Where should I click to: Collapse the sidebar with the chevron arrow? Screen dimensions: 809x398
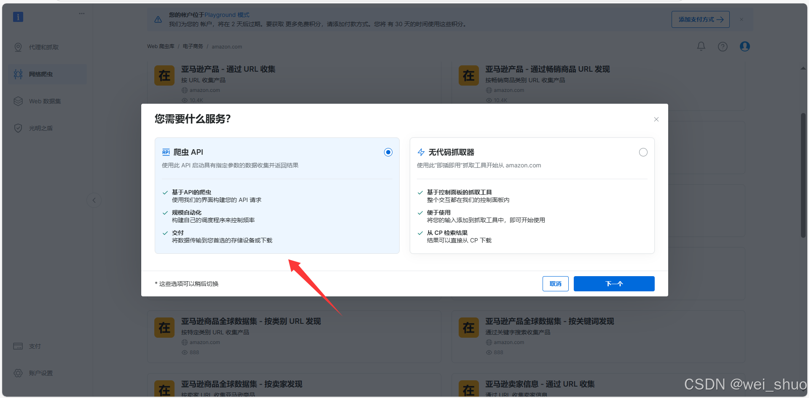tap(94, 200)
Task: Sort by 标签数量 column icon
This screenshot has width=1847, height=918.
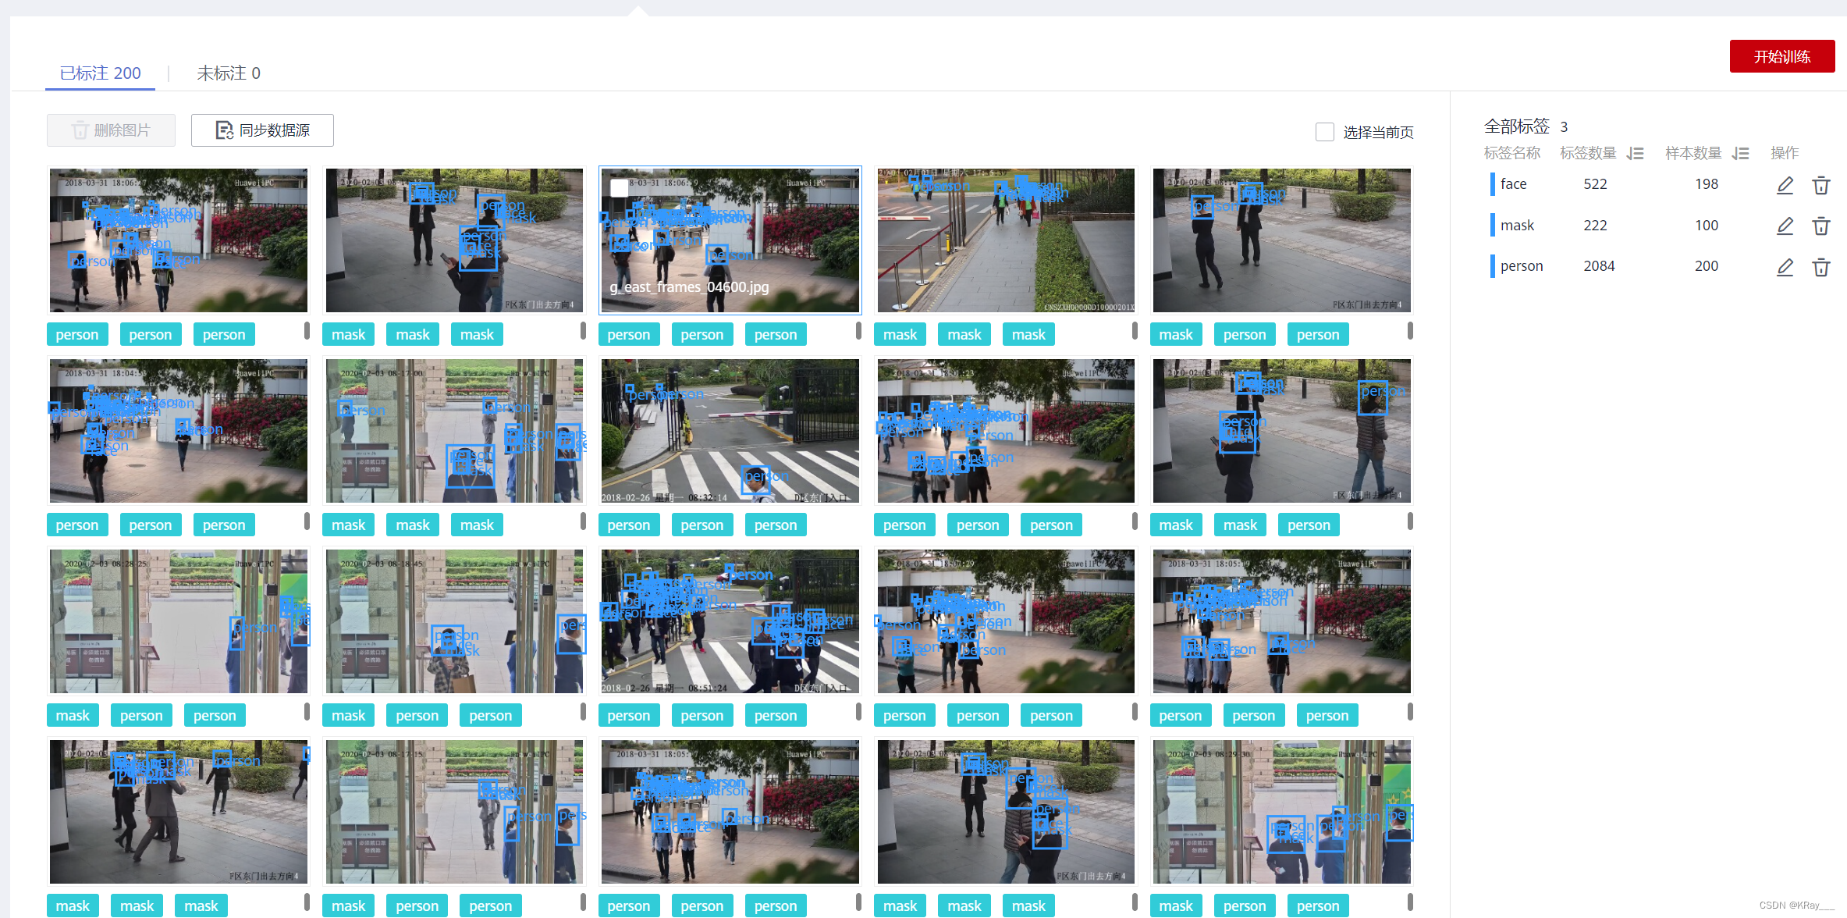Action: pyautogui.click(x=1636, y=154)
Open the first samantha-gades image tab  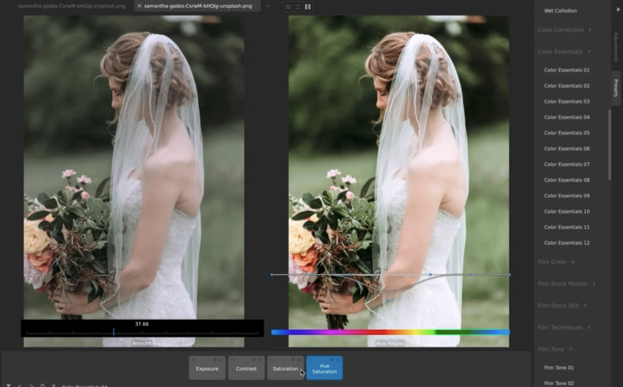(71, 6)
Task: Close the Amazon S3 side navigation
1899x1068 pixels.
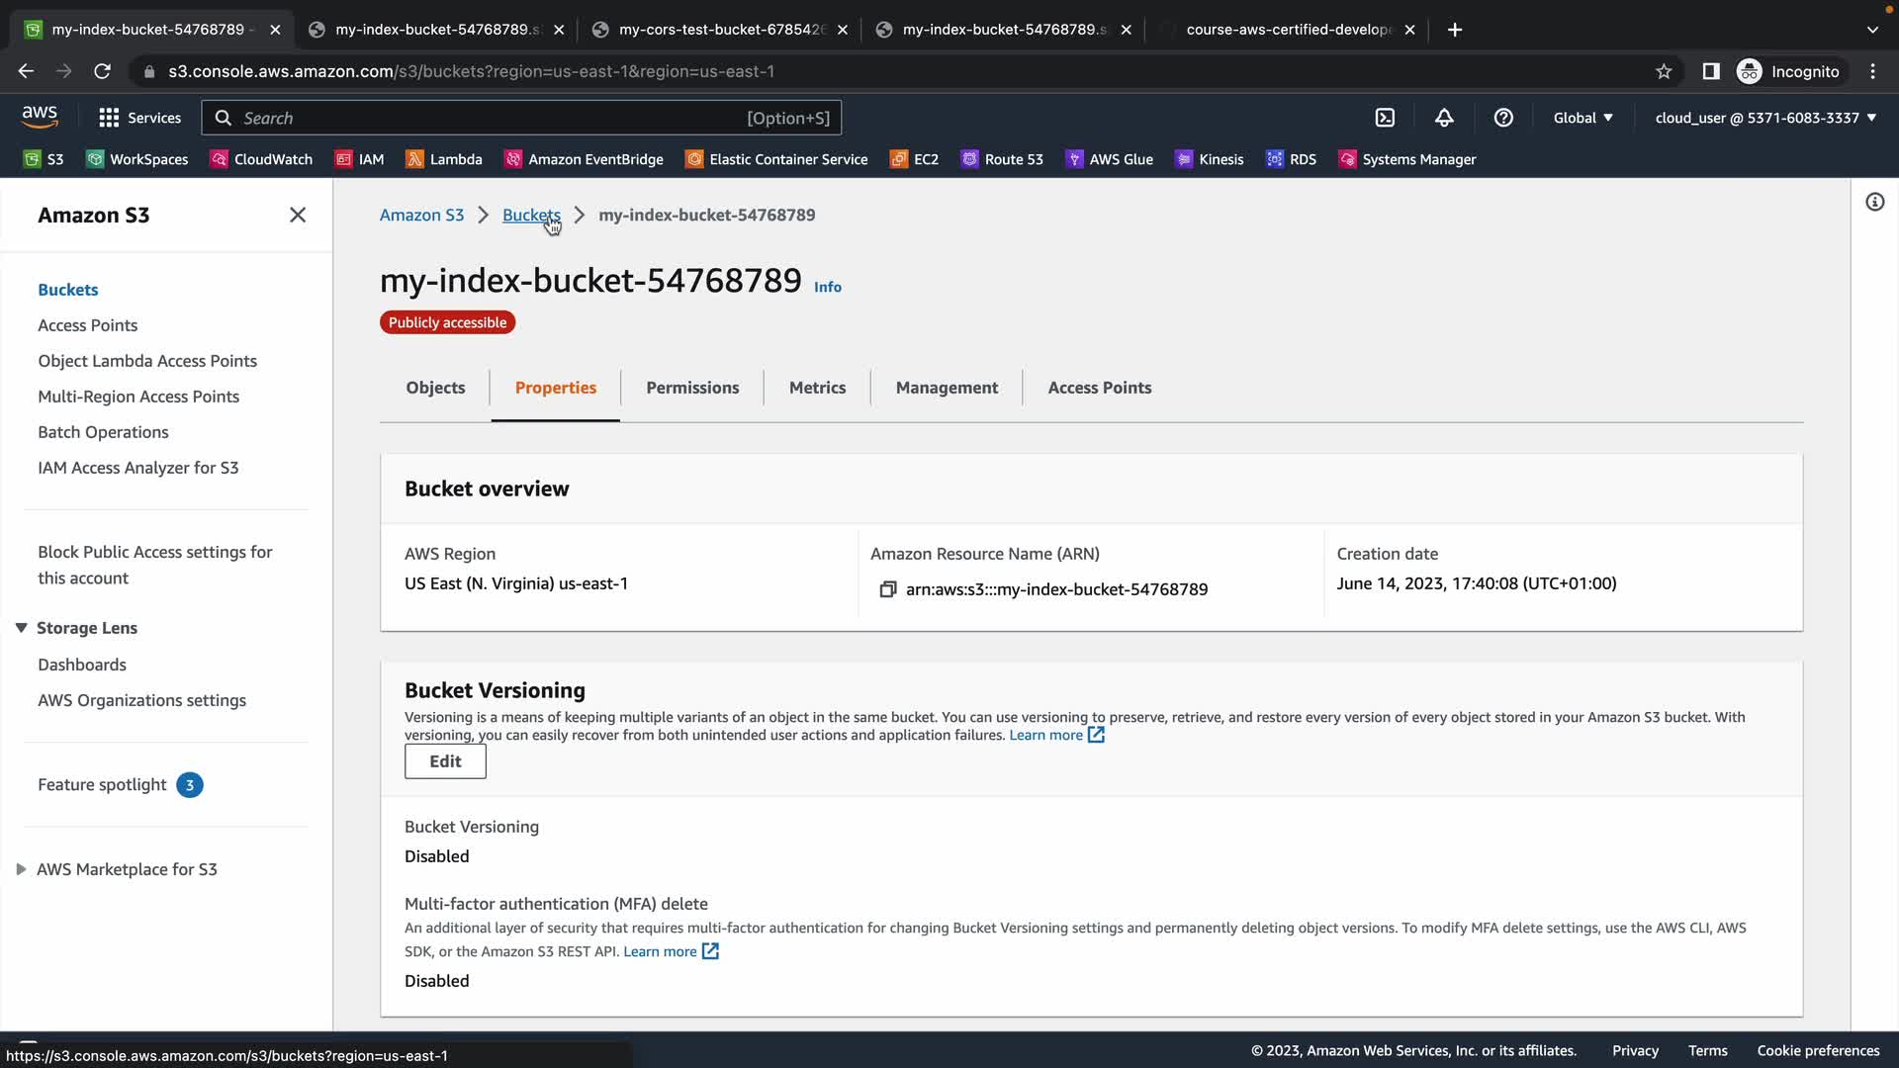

§ **Problem**
Filter the records above for lines with "Task".

§ **Answer**
Task: Sort by 标签数量 column icon
Task: Close the Amazon S3 side navigation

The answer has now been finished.